THE BEST IN US: PEOPLE, PROFIT, AND THE REMAKING OF MODERN LEADERSHIP
By Cleve W. Stevens
Reviewed by James Srodes
Sometimes it is salutary to restate the obvious. That is essentially what this reasoned, imaginative and easily digested prescription for a modern management strategy accomplishes. I cheerfully predict you will begin to notice copies of this book in airport lounges across the country being devoured by the new generation of business go-getters.
The obvious point being offered by business leadership-development guru Cleve W. Stevens is that something is terribly wrong with most corporate management in today’s United States and most especially within the kleptocracy known as Wall Street.
“We must face up, and when we do, what we see is that much of our business dealings, our financial dealings in particular, have been corrupted, and in some instances have become thoroughly rotten, so rotten that we cannot hope that a few meager reforms (reregulation) are going to rid us of that rot,” Mr. Stevens states.
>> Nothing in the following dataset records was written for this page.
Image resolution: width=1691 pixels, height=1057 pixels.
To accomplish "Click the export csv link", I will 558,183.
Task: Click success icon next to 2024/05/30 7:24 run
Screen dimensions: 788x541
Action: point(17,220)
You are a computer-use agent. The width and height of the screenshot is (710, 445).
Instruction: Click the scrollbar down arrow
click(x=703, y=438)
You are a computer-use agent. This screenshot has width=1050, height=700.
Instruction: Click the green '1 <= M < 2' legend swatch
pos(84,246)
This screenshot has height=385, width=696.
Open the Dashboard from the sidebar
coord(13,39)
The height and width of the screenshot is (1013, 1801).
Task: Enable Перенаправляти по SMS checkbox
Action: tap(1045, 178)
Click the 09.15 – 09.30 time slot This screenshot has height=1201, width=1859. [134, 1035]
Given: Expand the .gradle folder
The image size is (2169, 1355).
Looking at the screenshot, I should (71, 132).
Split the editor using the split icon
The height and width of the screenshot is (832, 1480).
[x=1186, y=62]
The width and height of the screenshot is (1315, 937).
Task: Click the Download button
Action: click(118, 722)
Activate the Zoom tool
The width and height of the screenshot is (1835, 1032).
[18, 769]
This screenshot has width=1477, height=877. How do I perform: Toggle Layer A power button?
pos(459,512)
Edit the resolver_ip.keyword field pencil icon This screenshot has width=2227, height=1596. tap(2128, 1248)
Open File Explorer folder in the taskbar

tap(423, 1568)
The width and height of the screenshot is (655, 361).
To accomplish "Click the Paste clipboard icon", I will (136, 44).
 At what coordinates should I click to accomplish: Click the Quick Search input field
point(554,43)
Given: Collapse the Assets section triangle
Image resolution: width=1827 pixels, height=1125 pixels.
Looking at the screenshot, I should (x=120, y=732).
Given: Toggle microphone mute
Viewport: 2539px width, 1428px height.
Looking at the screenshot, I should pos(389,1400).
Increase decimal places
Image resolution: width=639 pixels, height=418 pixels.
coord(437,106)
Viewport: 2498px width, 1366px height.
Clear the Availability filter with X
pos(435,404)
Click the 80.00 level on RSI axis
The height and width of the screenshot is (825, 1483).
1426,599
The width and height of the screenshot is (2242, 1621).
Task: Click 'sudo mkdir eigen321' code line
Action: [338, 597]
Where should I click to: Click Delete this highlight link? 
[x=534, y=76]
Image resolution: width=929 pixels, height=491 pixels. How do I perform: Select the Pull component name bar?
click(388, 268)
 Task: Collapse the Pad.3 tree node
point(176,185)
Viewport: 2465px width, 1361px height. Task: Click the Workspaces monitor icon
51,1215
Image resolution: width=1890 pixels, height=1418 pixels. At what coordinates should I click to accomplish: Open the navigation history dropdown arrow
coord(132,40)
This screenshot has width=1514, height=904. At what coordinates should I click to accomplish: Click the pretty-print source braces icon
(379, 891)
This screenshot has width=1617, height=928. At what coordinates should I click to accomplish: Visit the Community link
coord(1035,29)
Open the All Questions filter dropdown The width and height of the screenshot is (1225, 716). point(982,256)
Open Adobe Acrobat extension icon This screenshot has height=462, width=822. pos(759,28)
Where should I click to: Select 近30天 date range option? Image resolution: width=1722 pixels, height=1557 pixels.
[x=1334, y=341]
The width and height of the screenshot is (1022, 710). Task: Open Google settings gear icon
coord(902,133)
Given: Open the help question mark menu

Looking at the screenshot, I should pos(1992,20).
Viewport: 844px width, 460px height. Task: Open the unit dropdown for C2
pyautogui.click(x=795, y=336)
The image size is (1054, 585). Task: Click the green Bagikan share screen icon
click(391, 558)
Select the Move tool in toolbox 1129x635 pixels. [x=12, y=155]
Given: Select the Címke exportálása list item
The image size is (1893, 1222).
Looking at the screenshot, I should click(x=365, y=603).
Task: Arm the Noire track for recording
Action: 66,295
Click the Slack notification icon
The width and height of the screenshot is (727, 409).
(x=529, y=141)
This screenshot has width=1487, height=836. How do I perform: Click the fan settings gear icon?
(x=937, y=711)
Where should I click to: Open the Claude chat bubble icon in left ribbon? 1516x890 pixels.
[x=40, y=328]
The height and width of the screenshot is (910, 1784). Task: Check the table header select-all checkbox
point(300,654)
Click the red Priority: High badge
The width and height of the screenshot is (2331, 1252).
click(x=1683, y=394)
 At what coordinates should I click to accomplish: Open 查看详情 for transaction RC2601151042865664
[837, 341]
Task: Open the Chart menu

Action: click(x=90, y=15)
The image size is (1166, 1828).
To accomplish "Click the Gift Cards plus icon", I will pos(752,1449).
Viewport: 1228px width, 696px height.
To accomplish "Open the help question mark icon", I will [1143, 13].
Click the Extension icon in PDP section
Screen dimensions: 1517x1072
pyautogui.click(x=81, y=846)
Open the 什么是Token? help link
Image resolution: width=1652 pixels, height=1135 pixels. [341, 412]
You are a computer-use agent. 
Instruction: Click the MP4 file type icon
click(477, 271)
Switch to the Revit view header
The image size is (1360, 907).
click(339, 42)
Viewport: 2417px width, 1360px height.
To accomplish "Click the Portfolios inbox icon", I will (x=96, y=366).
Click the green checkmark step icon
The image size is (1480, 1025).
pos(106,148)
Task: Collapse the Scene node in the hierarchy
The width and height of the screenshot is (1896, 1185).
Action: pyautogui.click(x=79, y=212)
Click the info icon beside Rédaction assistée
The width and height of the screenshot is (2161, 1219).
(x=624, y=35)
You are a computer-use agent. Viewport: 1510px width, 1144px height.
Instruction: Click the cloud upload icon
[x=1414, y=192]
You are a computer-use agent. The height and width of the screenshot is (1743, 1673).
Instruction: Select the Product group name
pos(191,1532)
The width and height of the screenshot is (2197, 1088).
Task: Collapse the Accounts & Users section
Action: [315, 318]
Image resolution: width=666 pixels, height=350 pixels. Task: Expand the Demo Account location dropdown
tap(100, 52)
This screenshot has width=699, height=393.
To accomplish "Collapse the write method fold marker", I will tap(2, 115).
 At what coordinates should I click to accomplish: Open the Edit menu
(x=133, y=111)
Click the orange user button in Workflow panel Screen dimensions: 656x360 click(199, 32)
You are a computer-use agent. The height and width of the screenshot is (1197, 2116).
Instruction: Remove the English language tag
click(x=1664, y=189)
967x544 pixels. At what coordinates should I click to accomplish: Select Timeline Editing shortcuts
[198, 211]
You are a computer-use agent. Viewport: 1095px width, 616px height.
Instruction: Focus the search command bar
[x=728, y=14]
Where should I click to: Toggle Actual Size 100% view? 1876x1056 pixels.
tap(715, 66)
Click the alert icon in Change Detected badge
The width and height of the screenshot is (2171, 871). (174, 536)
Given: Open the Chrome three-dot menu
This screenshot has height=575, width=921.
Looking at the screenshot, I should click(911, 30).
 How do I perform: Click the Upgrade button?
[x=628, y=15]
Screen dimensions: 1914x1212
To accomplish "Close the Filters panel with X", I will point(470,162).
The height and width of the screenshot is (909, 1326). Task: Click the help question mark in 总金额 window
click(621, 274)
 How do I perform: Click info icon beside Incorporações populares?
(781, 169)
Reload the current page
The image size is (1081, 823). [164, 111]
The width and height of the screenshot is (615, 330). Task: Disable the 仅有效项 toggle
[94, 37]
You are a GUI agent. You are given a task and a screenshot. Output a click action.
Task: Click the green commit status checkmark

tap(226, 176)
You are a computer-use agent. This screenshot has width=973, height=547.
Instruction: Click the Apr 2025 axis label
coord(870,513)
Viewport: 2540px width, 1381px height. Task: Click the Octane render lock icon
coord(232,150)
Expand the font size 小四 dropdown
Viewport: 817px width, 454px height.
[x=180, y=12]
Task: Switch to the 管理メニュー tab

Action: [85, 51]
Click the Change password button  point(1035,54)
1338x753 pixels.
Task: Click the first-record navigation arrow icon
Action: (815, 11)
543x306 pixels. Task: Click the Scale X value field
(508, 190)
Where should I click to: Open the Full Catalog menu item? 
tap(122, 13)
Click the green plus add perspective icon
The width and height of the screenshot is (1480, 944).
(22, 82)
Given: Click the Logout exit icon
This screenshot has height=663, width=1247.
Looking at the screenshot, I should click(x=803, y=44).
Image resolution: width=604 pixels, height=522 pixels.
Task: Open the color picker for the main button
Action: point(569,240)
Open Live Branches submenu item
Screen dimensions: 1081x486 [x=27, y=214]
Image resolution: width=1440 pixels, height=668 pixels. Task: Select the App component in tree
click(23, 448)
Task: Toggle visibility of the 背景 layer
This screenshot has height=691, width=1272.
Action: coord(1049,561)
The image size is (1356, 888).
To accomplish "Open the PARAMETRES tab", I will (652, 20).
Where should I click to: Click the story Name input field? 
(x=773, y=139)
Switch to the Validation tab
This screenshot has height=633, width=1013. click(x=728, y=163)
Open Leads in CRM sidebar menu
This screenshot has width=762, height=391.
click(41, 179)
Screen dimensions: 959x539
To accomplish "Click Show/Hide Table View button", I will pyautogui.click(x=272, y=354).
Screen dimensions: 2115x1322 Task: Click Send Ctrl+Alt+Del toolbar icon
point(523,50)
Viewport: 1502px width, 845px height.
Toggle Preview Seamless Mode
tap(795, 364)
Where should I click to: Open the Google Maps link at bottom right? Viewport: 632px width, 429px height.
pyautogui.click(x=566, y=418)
It takes a moment’s reflection to recall how subtle the corruption has been. I have been a financial reporter long enough to recall a debate at a Business Council meeting between Henry Ford II and Roger Smith, the CEO of General Motors. It was not about some arcane financial scheme but about the relative technical merits of their two pet products — the Mustang and the Corvette. And CEO Charles J. Pilliod Jr.once took me onto the Goodyear factory floor in Akron to show me how to mount the belt in its new design for steel-belted radial tires. These men certainly were motivated by profits, but they also had a visceral pride in the products they made.